[Brief]:
From the line with "Click the yellow 7.66% cell" to the line with "You are a computer-use", retype each line exactly as it stands in the records below, but skip the pictures.

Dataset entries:
⟨

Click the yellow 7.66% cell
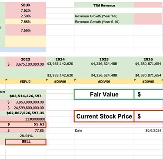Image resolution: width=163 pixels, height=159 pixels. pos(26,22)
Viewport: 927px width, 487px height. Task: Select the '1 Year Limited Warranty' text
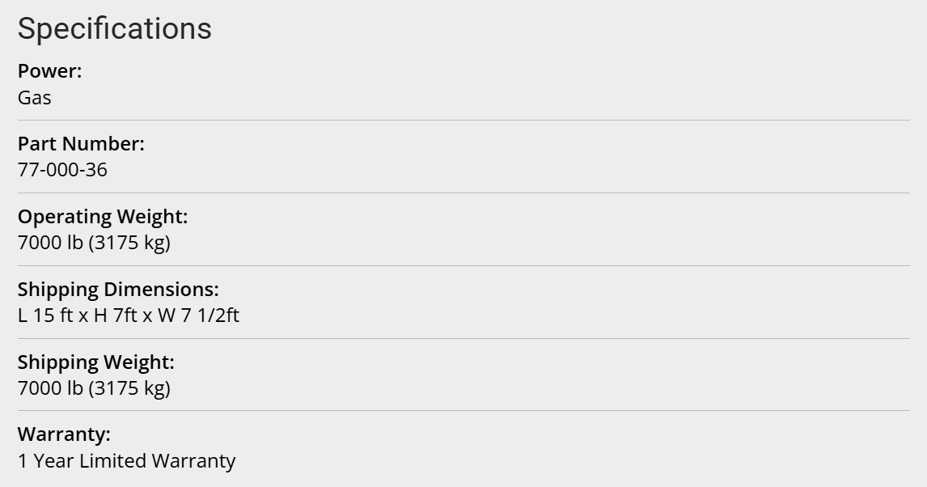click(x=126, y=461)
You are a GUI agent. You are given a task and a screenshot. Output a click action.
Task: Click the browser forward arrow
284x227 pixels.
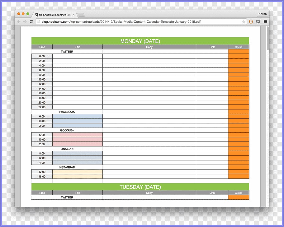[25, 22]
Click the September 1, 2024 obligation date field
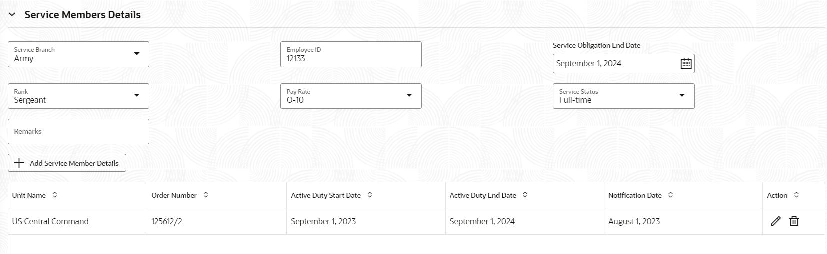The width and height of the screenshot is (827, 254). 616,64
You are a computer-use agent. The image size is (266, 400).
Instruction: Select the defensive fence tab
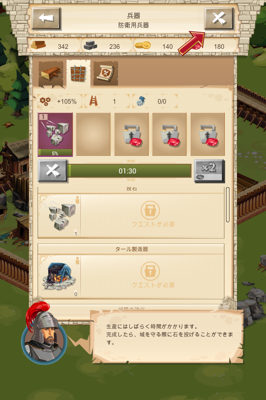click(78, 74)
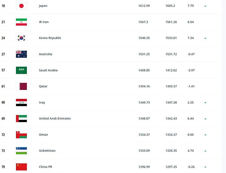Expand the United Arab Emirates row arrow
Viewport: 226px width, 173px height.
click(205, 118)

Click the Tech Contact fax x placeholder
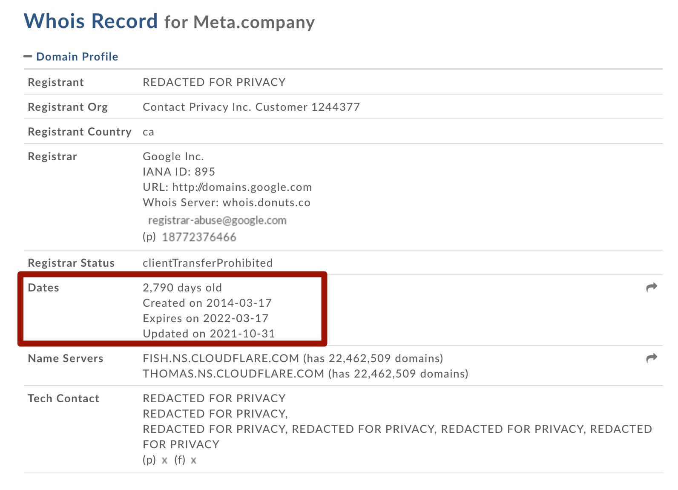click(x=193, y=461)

⟩
⟨

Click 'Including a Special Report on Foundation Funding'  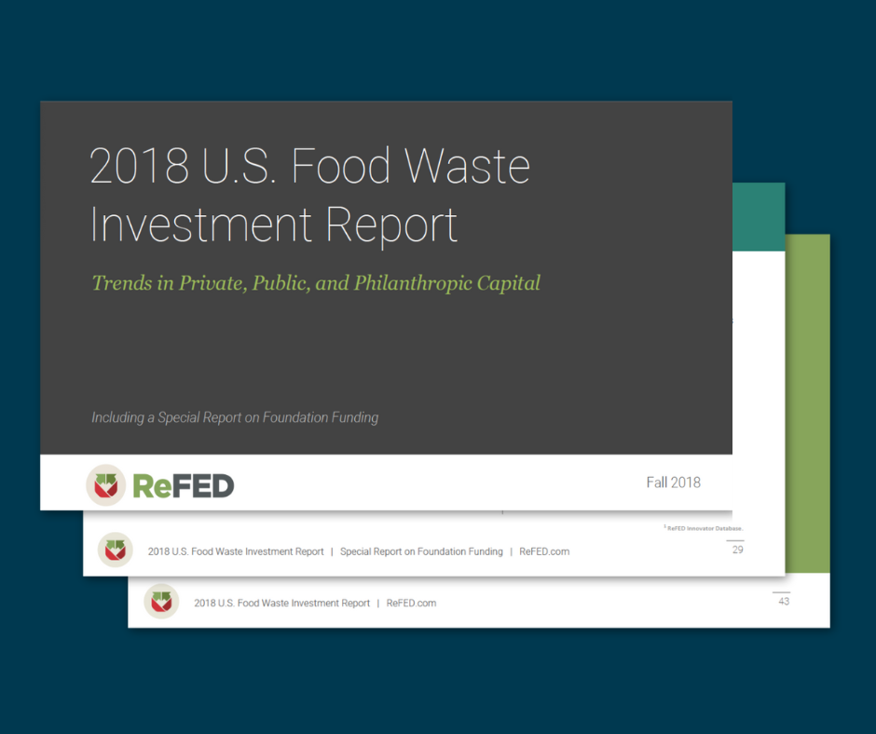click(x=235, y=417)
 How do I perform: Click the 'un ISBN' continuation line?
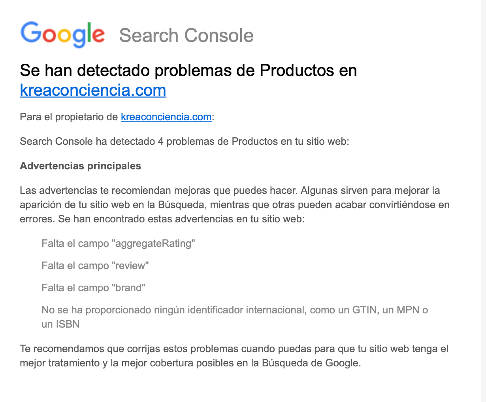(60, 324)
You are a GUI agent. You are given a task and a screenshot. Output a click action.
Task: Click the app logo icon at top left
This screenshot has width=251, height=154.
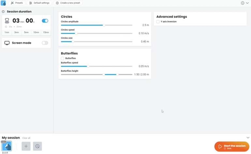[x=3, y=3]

⟩

[Response to the exercise]:
Click the yellow 7.66% cell
Image resolution: width=163 pixels, height=159 pixels. pos(26,22)
Viewport: 927px width, 487px height. Task: Select the '1 Year Limited Warranty' text
click(x=126, y=461)
You are a GUI agent. You are given a task and a screenshot. Output a click action.
Task: Click the browser forward arrow
284x227 pixels.
[25, 22]
Click the September 1, 2024 obligation date field
The width and height of the screenshot is (827, 254). 616,64
You are a computer-use agent. The image size is (266, 400).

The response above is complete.